Il parcheggio del centro commerciale Conforama, in via Mascagni ad Aprilia, torna al centro dell’attenzione alla vigilia della scadenza della convenzione stipulata nel 2003 tra il Comune e la società Conforama Italia S.p.A. Un accordo che, per oltre vent’anni, ha regolato la gestione dell’area e che ora impone una riflessione non più rinviabile sul futuro della struttura. In base alla convenzione, siglata nell’ottobre 2003, la società si impegnava alla realizzazione delle opere di viabilità, dei parcheggi, delle aree verdi e di una struttura sportiva. Una volta completati gli interventi, al Comune sarebbe spettata la gestione delle aree a verde pubblico e degli impianti sportivi, mentre alla società quella del parcheggio, inclusi segnaletica e illuminazione. Un equilibrio che ha consentito, di fatto, l’utilizzo gratuito dell’area di sosta per vent’anni.
«La scadenza è fissata per il prossimo 22 maggio 2026 e, come previsto dall’atto originario, un eventuale rinnovo dovrà essere oggetto di un nuovo accordo tra le parti – spiega Andrea Ragusa, attivista del Movimento 5 Stelle – Un passaggio che arriva però in un contesto tutt’altro che lineare». Oggi, infatti, lo stato del parcheggio solleva più di una criticità: dossi rallentatori usurati o mancanti, pavimentazione segnata da cedimenti e buche — in alcuni tratti causate anche dall’assenza di autobloccanti — segnaletica deteriorata e rifiuti accumulati lungo la siepe perimetrale. «Un quadro che, per un’area di interesse pubblico, difficilmente può essere considerato accettabile», sottolinea Ragusa. «In questo scenario diventa prioritario pretendere interventi immediati di manutenzione e ripristino, sia nell’ipotesi in cui il parcheggio torni nella piena disponibilità comunale, sia nel caso di un rinnovo della convenzione», aggiunge.
Ed è proprio sull’eventuale rinnovo che si apre anche una questione economica tutt’altro che secondaria: il pagamento della TARI. Nel Comune di Aprilia, infatti, la tassa sui rifiuti viene applicata anche alle aree di parcheggio delle attività commerciali, sia coperte che scoperte. «Nella nuova concessione, oltre a un canone concessorio, dovrebbe essere prevista una clausola rescissoria in caso di inadempienza nei pagamenti della TARI», evidenzia Ragusa. Un tema tutt’altro che teorico. «Basta citare il contenzioso tra il Comune di Aprilia ed Esselunga proprio sulla tassazione delle aree di parcheggio scoperte: per il solo anno 2021 sono stati richiesti oltre 10mila euro di TARI, con due pronunce già favorevoli al Comune e la questione oggi al vaglio della Corte di Cassazione», prosegue.
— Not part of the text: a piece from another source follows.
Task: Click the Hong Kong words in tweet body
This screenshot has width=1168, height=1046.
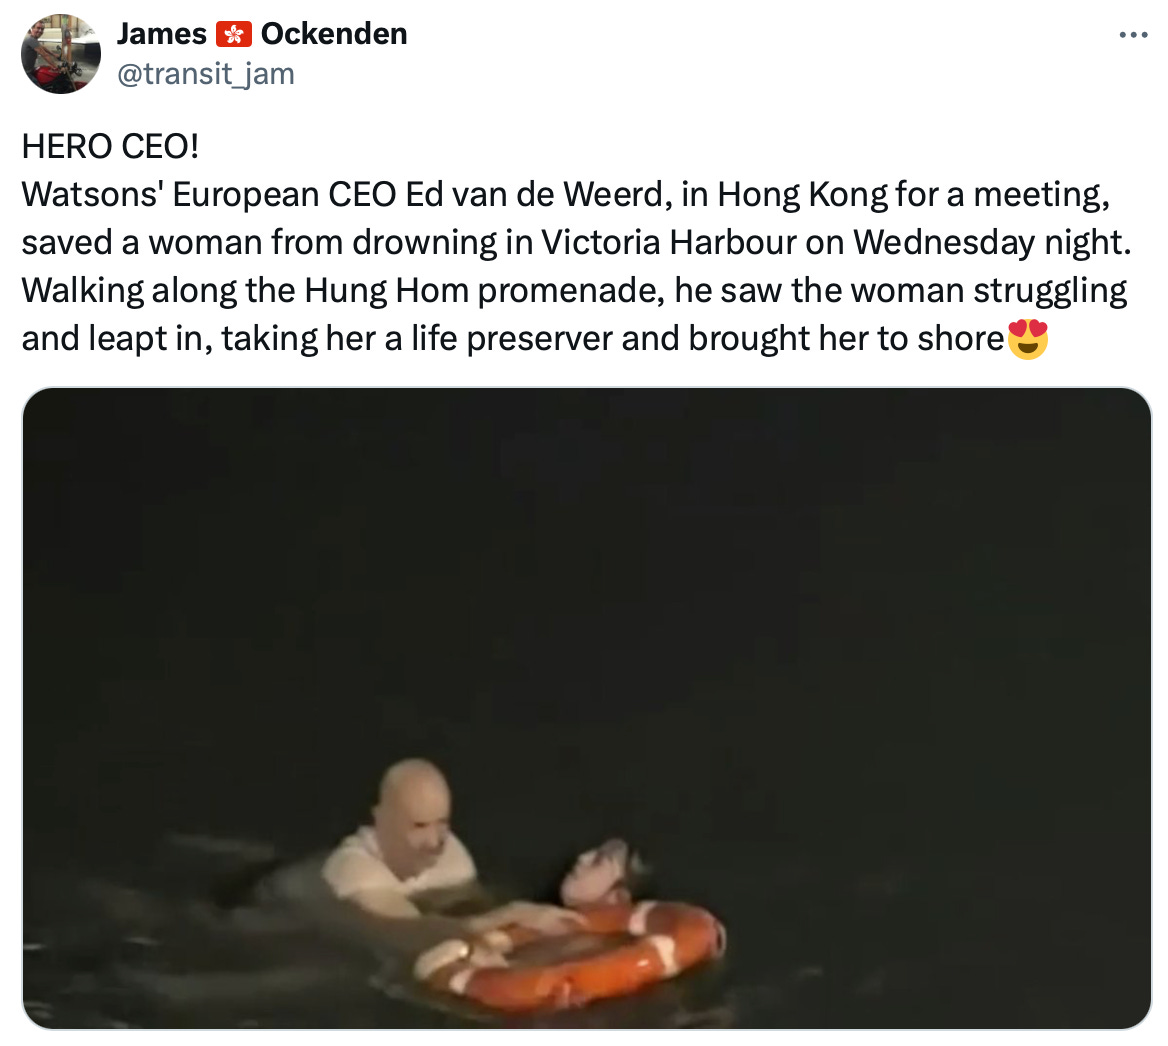Action: pyautogui.click(x=802, y=195)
«In sintesi, finora Conforama ha utilizzato gratuitamente il parcheggio comunale in virtù della convenzione del 2003, realizzando le opere previste su area pubblica, ma con la scadenza ormai imminente diventa inevitabile affrontare il tema di un eventuale canone – conclude Ragusa – per evitare che un bene comunale continui a essere utilizzato gratuitamente mentre altri soggetti, su aree proprie, sostengono costi fiscali rilevanti». A fine mese, dunque, il Comune tornerà nella piena disponibilità del parcheggio, mentre è già proprietario, fin dalla loro realizzazione nel 2006, dell’area sportiva e del fabbricato adibito a spogliatoi. Una partita che ora si gioca su manutenzione, equità fiscale e interesse pubblico.